The reaction by diehard YouTube users to news that Google will overlay some video with ads to make the site profitable might signal an interesting shift to future software business models.
During the past year, Google has been redefining how software gets consumed by not only individual users, but the enterprise as well. Google apps, its web-based collaboration software suite, for instance, is available for free to both individual users and companies. In both cases, the users will look at ads so Google can subsidize their experience. Should companies want a more spiced up version of Google Apps that allows them to turn off ads and includes support, then there's a fee of US$50 per user.
What's important about this model is that it doesn't really put a premium on individuals paying very much, if anything, out of pocket, which seems to fly in the face of how software has been sold for quite some time. Users of Google Apps free edition have been willing to put up with the ads likely for a couple reasons: One, they haven't been intrusive enough to bother them. Second, their product (and in this case, I mean gmail) is so superior to other e-mail carriers in the consumer space (and the enterprise space ones are so bad it's really no contest either) that visually it's a small price to pay.

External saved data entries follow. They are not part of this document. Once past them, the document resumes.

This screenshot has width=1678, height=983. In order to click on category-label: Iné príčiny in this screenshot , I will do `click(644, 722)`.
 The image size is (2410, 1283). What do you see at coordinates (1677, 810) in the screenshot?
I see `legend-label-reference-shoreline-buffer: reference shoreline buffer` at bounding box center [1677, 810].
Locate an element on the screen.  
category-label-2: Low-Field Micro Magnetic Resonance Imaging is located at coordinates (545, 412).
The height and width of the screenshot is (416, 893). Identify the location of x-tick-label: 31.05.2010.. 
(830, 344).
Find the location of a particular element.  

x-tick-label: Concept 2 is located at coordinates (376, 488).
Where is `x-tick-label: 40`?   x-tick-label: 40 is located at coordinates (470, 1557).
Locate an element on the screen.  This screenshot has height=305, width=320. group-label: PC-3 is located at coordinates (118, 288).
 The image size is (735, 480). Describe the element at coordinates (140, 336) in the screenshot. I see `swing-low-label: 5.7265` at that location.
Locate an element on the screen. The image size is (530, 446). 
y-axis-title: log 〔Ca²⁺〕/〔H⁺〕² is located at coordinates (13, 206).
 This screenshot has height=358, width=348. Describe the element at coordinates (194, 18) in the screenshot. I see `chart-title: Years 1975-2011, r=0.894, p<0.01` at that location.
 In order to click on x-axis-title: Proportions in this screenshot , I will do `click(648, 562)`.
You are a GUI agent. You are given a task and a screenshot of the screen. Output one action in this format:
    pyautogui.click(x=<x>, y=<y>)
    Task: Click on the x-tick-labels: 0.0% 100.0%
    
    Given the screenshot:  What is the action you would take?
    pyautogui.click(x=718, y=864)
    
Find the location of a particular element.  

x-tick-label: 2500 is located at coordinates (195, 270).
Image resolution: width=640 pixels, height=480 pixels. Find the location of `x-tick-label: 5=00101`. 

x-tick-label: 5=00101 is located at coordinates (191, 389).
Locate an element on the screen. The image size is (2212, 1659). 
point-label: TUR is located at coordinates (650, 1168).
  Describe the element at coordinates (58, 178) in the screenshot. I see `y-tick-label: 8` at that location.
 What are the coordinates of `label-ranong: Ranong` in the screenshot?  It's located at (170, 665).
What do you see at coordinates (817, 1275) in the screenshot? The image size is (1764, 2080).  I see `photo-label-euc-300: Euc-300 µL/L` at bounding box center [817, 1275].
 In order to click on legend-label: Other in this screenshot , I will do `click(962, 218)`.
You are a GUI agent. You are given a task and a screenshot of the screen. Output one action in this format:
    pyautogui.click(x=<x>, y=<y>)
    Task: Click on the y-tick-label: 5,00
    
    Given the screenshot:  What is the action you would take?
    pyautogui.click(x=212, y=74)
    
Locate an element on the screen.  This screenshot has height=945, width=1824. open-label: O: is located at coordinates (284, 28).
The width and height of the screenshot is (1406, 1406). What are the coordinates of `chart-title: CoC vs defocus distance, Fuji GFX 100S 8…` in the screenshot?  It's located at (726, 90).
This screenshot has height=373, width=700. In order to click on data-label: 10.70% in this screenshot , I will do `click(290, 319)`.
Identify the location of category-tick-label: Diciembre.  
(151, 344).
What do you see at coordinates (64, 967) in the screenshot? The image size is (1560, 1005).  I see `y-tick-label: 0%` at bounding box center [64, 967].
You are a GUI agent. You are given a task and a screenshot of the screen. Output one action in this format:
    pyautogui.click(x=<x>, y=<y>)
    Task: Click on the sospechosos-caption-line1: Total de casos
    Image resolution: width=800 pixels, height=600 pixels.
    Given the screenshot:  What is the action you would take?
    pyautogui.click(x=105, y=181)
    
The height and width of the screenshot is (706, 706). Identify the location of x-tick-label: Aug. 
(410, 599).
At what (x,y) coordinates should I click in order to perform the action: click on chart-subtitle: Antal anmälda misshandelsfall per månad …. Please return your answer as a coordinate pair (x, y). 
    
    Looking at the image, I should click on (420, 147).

But that's e-mail, which, by nature, will be viewed by a less harsh audience. A site as new and progressive as YouTube draws a different crowd. Many of them are the business and IT managers of tomorrow who view e-mail as a formal technology for letter writing and prefer IM and blogging. Their reaction to how an add is placed to subsidize their experience will ultimately matter very much because they'll be making managerial and budgetary decisions down the road.
Obviously, they won't be able to have both free software and have it be ad-less (despite what many of them might say). But as Google changes the paradigm for how we buy and consume software, the input from those users will very much matter as to how they price and tailor their software in the future.